A major question we are trying to answer in my laboratory is "What is the role of the inflammatory response in tumor progression". We are studying the role of proteins that promote the migration of inflammatory cells into tissues. These "chemotactic" proteins can educate leukocytes to either stimulate or inhibit tumor progression. These factors can also stimulate the growth of the tumor and recruit blood vessels into the tumor to provide a continuous supply of nutrients to feed tumor growth. We have tested with a variety of pharmaceutical drugs that shut down the inflammatory process and alter the expression of genes that recruit inflammatory cells into the tumor microenvironment. We are also evaluating how to deliver therapies that teach the patient's leukocytes to fight the growth of the tumor and switch from a pro-tumorigenic to an anti-tumorigenic state.

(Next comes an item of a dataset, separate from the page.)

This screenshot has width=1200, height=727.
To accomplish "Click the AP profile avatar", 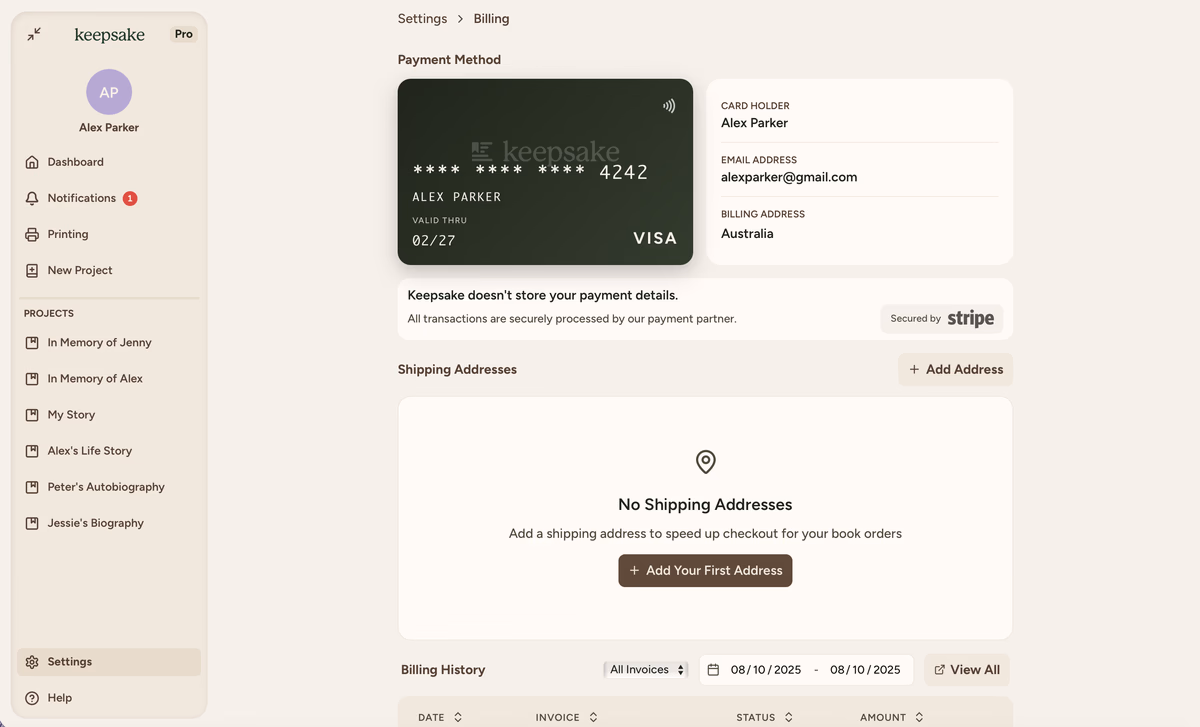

We have also learned that this inflammatory process, combined with other genetic and environmental factors, contributes to mutations in genes that regulate the growth of cells. Some of these mutations make the cells capable of continuous growth and enable the cancer cells to spread throughout the body and grow in distant organs. By determining what genes become mutated or amplified in each patient's tumor and then providing therapies that specifically inhibit the activity of that mutated or amplified gene, we can deliver "personalized cancer treatment" that addresses the problem in that persons specific cancer. This works so much better than the "one size fits all" approach often used previously in chemotherapy. Recently we have determined that inhibition of aurora kinases induce tumor cells to undergo senescence and when we inhibit aurora kinases while at the same time activate the tumor suppressor p53 or the death receptor DR5, melanoma cells die and tumors regress. We are also interested in evaluating how therapeutic agents that target driver mutations such as PI3K, RAS or BRAF affect the tumor microenvironment and the immune response to the tumor. We postulate that in some instances drug resistance comes in part due to deleterious effects of the therapy on the tumor microenvironment. We collaborate with medical oncologists, surgical oncologists, bioengineers, cellular and molecular biologists, and scientists in pharmaceutical companies to address the scientific questions we are asking. This TEAM interaction enables us to optimize our studies to make important breakthroughs in tumor biology and tumor therapy. Our research is funded by the TVHS Department of Veterans Affairs, the National Cancer Institute, and the Department of Defense. I work with a wonderful group of postdoctoral fellows, students, and laboratory scientists who dedicate their lives to providing better treatments for cancer patients.